Chancellor’s comments linking low productivity to increased numbers of disabled people in work are unfounded, says Business Disability Forum

07 December 2017

Responding to Chancellor Phillip Hammond’s comments made to the Treasury Select Committee yesterday, linking low productivity with an increased number of disabled people in work, Diane Lightfoot, CEO of Business Disability Forum said:

“There is no evidence to link increasing employment of disabled people to a drop in productivity. On the contrary, amongst the 300 organisations that we represent, we’ve found that positive attitudes towards employing disabled people, and accepting differences among employees, have reduced employee turnover and the lost productivity associated with it. Crucially, we’ve found that addressing the needs of disabled colleagues and introducing disability smart measures, actually reduces turnover among all employees, whether they identify as disabled or not.

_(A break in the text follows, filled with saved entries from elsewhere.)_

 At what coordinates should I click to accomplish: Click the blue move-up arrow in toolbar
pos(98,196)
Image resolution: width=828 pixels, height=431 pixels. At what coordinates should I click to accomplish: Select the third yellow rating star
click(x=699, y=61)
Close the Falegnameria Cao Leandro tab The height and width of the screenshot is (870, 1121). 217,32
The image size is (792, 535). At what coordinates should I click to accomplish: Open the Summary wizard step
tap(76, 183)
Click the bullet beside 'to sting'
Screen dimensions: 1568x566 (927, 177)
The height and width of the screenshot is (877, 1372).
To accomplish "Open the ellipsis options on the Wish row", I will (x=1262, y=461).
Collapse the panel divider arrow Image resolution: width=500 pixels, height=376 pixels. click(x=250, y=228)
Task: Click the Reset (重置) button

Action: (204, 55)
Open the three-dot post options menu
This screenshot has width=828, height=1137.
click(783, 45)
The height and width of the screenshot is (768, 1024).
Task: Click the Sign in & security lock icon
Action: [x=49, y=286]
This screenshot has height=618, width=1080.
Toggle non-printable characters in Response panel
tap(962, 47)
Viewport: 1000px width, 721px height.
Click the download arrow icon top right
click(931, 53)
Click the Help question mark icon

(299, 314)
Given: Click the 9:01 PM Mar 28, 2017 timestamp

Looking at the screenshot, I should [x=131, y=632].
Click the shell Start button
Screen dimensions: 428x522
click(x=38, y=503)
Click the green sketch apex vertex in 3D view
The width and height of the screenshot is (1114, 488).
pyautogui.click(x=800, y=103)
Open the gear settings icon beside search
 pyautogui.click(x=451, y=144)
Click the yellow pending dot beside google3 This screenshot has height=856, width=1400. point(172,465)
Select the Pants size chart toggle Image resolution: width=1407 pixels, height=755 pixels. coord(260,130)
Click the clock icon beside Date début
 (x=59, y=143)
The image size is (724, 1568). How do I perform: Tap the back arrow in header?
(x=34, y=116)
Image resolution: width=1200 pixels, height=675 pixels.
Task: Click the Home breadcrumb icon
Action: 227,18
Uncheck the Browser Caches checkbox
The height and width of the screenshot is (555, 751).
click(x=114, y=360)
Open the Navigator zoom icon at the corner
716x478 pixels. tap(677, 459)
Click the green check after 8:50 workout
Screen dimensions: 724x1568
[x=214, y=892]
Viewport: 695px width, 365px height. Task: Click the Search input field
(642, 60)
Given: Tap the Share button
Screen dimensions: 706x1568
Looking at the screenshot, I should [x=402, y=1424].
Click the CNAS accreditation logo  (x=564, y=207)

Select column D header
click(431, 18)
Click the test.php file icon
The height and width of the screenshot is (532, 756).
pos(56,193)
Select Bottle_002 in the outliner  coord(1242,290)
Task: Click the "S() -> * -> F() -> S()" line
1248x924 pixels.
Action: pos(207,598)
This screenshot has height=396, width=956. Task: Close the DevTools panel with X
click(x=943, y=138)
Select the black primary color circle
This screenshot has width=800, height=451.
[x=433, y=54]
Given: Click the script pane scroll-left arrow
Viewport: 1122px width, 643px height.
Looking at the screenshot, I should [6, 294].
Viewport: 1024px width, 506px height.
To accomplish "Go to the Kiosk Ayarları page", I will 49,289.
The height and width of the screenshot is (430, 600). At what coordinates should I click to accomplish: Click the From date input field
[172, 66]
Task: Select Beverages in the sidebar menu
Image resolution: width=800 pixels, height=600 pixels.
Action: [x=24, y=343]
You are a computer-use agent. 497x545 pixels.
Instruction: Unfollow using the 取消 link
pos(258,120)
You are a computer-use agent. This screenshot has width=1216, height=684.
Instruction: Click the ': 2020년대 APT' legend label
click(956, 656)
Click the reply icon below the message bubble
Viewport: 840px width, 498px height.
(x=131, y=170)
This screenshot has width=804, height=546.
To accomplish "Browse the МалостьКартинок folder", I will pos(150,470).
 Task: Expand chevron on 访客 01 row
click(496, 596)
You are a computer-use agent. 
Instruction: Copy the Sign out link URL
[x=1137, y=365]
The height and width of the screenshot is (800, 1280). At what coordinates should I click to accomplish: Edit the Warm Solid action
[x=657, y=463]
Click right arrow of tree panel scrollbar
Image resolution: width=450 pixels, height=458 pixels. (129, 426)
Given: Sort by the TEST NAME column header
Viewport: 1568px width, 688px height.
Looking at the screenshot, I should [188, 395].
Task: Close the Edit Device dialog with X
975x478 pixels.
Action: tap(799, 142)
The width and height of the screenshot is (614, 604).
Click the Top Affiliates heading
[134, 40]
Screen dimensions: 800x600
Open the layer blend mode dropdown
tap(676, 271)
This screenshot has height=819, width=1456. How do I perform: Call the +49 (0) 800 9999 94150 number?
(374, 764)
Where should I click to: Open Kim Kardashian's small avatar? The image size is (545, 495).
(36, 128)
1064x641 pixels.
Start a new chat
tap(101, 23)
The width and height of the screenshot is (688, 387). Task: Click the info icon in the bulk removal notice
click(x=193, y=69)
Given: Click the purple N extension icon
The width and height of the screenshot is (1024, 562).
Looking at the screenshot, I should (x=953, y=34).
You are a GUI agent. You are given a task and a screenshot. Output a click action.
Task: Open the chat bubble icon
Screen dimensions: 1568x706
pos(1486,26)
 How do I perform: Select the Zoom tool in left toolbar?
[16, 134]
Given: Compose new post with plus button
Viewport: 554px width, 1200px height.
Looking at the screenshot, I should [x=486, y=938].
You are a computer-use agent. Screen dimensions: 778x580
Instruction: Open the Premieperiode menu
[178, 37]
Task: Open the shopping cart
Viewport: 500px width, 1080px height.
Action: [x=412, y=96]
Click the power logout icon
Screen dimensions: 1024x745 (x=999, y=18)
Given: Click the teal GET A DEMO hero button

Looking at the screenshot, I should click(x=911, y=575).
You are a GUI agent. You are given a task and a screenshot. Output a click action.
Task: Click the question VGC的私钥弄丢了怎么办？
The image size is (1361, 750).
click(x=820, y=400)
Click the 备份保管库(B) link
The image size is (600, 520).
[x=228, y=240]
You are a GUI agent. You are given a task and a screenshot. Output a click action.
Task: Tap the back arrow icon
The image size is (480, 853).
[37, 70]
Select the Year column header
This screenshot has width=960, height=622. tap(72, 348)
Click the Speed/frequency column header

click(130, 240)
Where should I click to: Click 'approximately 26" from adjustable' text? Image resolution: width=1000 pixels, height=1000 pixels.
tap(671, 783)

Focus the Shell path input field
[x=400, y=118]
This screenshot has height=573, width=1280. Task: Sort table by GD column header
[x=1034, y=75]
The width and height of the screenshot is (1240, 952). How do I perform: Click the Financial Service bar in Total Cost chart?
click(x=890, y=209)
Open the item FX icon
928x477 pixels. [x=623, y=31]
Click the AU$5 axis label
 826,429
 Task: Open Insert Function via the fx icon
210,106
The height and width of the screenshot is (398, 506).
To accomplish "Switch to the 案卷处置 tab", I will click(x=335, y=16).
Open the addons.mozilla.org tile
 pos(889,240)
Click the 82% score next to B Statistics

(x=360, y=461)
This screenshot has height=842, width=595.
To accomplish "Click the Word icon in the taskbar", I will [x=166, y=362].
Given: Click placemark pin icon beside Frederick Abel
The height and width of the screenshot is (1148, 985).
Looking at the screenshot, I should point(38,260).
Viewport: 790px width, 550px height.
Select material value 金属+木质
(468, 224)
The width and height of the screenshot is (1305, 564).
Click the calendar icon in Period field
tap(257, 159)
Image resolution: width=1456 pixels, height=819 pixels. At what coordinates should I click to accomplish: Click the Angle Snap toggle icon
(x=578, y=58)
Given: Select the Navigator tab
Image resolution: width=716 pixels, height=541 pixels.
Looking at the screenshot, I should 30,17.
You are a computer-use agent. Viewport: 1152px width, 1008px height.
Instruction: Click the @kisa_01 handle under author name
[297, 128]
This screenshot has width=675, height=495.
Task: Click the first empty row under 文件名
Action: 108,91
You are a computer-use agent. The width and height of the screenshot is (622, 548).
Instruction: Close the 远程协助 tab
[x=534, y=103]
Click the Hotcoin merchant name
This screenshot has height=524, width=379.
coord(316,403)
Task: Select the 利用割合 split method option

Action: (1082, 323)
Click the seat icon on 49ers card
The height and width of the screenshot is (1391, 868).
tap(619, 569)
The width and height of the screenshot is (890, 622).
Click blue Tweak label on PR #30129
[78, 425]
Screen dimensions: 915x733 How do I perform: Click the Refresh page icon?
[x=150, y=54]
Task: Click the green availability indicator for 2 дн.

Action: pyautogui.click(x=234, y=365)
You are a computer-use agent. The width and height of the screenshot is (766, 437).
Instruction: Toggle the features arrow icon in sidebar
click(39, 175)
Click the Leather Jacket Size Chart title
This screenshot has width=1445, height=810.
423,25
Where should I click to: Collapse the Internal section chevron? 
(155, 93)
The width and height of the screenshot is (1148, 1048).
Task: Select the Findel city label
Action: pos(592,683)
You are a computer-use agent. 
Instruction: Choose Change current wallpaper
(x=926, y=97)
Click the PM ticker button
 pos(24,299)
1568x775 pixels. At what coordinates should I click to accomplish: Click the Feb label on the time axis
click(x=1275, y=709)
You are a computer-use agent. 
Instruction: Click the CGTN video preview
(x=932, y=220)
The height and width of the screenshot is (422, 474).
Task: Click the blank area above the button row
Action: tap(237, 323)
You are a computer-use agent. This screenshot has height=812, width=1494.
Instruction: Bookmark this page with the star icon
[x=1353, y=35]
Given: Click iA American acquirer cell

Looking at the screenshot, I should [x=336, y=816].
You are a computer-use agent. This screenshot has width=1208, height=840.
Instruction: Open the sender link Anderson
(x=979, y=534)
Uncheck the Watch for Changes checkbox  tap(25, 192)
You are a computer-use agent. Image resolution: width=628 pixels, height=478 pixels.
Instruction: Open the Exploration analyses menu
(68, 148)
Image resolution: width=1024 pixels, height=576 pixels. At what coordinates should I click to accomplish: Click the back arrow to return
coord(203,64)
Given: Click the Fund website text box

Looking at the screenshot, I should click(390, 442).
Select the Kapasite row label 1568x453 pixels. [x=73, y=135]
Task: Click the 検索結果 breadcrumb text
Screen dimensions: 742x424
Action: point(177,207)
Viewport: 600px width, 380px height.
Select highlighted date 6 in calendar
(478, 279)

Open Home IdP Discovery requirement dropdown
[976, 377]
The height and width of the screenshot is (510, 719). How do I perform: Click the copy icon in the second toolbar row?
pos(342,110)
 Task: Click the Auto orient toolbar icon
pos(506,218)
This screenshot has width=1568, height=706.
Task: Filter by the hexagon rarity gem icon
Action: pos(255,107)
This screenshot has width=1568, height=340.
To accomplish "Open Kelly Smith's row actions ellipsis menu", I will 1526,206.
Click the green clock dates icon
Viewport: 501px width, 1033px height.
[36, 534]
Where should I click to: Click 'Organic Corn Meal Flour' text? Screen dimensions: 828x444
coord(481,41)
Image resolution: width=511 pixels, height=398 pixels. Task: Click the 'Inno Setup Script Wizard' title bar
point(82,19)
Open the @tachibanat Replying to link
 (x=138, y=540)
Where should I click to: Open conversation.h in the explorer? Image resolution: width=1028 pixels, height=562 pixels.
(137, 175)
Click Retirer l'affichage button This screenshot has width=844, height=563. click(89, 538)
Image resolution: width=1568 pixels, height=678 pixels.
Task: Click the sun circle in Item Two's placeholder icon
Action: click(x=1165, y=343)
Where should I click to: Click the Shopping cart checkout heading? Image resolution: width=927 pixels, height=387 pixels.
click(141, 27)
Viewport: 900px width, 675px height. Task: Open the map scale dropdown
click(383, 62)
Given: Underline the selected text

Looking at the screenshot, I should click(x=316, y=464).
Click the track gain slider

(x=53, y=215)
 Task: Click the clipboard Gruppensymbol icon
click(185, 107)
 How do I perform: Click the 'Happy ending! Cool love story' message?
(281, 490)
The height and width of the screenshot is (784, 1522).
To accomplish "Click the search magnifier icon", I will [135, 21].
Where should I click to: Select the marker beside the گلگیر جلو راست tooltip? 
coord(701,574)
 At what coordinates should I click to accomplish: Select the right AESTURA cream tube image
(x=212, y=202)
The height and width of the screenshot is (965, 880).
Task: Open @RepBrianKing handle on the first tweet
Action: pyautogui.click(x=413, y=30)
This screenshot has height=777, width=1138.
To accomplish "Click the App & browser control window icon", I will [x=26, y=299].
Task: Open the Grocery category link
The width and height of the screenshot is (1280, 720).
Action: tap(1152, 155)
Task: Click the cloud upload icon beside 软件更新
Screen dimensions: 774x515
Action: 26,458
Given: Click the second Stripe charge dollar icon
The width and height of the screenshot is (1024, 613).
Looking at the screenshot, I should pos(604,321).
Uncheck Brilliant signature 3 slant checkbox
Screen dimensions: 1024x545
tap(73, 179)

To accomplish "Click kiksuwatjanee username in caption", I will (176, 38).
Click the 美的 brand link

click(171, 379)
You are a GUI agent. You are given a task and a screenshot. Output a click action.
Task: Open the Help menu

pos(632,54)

“Likewise, Business Disability Forum Partner Microlink found that making workplace adjustments for employees reduced absences by 76%, generating millions of pounds in cost savings for some organisations.

“It is clear, then, that accommodating difference at work fosters a healthier and more stable workforce – and, as Acas and countless other groups have pointed out, that this focus on people leads to higher productivity.

“We have seen countless examples across our membership of disabled employees helping to transform organisational culture and attitudes to difference, with striking results. For instance a senior partner at one organisation who was spurred on by his own experiences of working with a stammer to create a large and successful network for employees with stammers, and then to spearhead a series of campaigns that encouraged all staff to be open about who they were – including about any conditions they had.  At Cisco, a senior manager used her experiences of anxiety to create a similar network for staff which grew rapidly.

“Far from hindering productivity, then, disabled people often lead change within organisations that foster healthier, more supported and more stable workforces.

“In examining the problem of low productivity, the Chancellor should use the example of being disability-smart as a way forward – improving productivity by taking care of our people.

“This kind of approach would tackle the real root cause of our low productivity: an exhausting combination of long hours and lack of adequate support that is sadly the norm for many workers in the UK – a situation not helped by the ongoing financial uncertainty facing many businesses.”